На этом месте Павлуня вспомнил, как прошлой весной отец скидывал снег с крыши. Деревянной лопатой он нарезал большущие глыбы. Такая глыба сперва тихо трогалась с места, а потом шумно ползла по крыше – и бух! Когда на крыше осталась одна такая глыба, отец сбросил вниз лопату, а сам сел верхом на последнюю глыбу и поехал с крыши. Павлуня увидел, как отец шлепнулся в снег почти по шейку. Тогда они долго вместе с отцом хохотали, и Павлуня решил твердо, что на будущую зиму сам будет скидывать снег и тоже прокатится на последней глыбе. Но теперь было ясно, что это дело не сбудется. Если Павлуня и выздоровеет к теплу, то либо уже снег растает, либо мать все равно не пустит на улицу. Недаром фельдшер Иван Яковлевич говорил, что надо греть ноги и все время сидеть в тепле. Еще он говорил о том, чтобы свозить Павлуню в областную больницу, да где там! Отцу с матерью и так все некогда, да и денег надо порядочно, чтобы ехать.

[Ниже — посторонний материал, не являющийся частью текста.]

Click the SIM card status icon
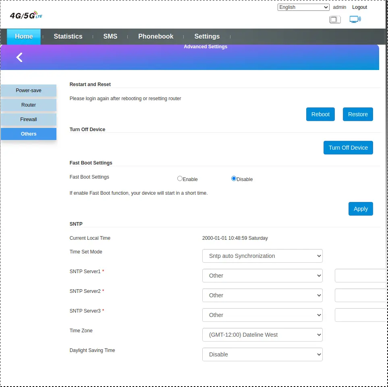 tap(335, 19)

За такими мыслями Павлуня задремал и не слышал, как хлопнули ворота с улицы. В избу вошел отец и положил у дверей под кровать какую-то круглую штуковину.

– Папка, чего это ты принес? – спросил Павлуня.

– Лежи, лежи, это фильтр масляный, – сказал отец, снял свою блестящую фуфайку и начал мыться из рукомойника. – Это, брат, знаешь, вроде сита, масло сквозь него проходит и очищается от всяких примесей.

– А почему в масле примесь?

– Ну, брат, всяко бывает.

– Ох, папка, папка.

Павлуня хотел еще что-то сказать, но не сказал, а потрогал жесткие отцовы пальцы. От них пахло трактором и снегом.

– Всяко, брат Павлуня, бывает, – повторил отец, – в любой жидкости примеси есть.

Павлуня вздохнул, а отец пошабарошил у него на голове, как раз в том месте, где пониже макушки сходились и закручивались воронкой Павлунины волосата.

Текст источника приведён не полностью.